Four Courts Marshalsea (Ireland) Act 1842
- Parliament of the United Kingdom
- Long title: An Act for consolidating the Four Courts Marshalsea, Dublin, Sheriffs Prison, Dublin, and City Marshalsea, Dublin, and for regulating the Four Courts Marshalsea in Ireland.
- Citation: 5 & 6 Vict. c. 95
- Territorial extent: United Kingdom

Dates
- Royal assent: 10 August 1842
- Commencement: 10 August 1842
- Repealed: 20 June 1892

Other legislation
- Repealed by: Statute Law Revision Act 1892

Status: Repealed

Text of statute as originally enacted

= Four Courts Marshalsea (Ireland) Act 1842 =

Act of the Parliament of the United Kingdom

The Four Courts Marshalsea (Ireland) Act 1842 (5 & 6 Vict. c. 95) was an act of the Parliament of the United Kingdom that consolidated three prisons for debtors in Dublin — the Four Courts Marshalsea, the Sheriffs Prison, and the City Marshalsea — into a single prison, the Four Courts Marshalsea, and made further provision for its regulation.
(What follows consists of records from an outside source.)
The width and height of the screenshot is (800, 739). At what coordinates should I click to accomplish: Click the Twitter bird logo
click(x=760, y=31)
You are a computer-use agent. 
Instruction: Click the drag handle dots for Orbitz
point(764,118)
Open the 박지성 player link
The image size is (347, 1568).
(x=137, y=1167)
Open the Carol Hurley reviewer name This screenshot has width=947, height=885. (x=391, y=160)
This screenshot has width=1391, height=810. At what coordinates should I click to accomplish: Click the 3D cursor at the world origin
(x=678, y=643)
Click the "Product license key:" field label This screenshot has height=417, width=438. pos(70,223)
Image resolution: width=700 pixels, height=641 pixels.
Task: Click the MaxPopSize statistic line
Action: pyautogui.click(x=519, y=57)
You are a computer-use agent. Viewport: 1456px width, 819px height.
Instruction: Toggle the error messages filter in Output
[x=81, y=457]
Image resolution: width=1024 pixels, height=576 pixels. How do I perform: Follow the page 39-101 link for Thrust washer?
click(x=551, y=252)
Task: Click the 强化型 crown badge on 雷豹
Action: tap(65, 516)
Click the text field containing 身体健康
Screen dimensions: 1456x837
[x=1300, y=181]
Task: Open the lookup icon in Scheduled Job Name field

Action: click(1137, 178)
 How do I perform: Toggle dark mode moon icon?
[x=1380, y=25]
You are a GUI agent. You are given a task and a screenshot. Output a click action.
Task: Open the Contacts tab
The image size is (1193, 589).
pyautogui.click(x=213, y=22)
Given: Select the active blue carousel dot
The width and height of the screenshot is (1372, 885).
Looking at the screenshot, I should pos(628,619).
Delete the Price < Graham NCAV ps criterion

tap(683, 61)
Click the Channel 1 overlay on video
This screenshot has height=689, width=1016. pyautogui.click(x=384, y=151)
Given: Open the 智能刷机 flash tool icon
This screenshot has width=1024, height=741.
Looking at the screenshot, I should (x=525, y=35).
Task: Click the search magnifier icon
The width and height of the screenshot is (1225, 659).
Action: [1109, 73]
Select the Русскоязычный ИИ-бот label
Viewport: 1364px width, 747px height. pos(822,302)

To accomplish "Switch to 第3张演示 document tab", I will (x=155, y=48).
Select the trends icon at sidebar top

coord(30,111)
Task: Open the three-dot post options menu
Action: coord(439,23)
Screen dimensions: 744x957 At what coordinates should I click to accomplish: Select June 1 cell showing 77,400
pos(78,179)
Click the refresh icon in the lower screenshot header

== Subsequent developments ==
The Four Courts Marshalsea itself was later closed by the Four Courts Marshalsea Discontinuance Act 1874 (37 & 38 Vict. c. 21), owing to the small and diminishing number of prisoners confined there in proportion to its staff.

The whole act was repealed by section 1 of, and the schedule to, the Statute Law Revision Act 1892 (55 & 56 Vict. c. 19), which came into force on 20 June 1892.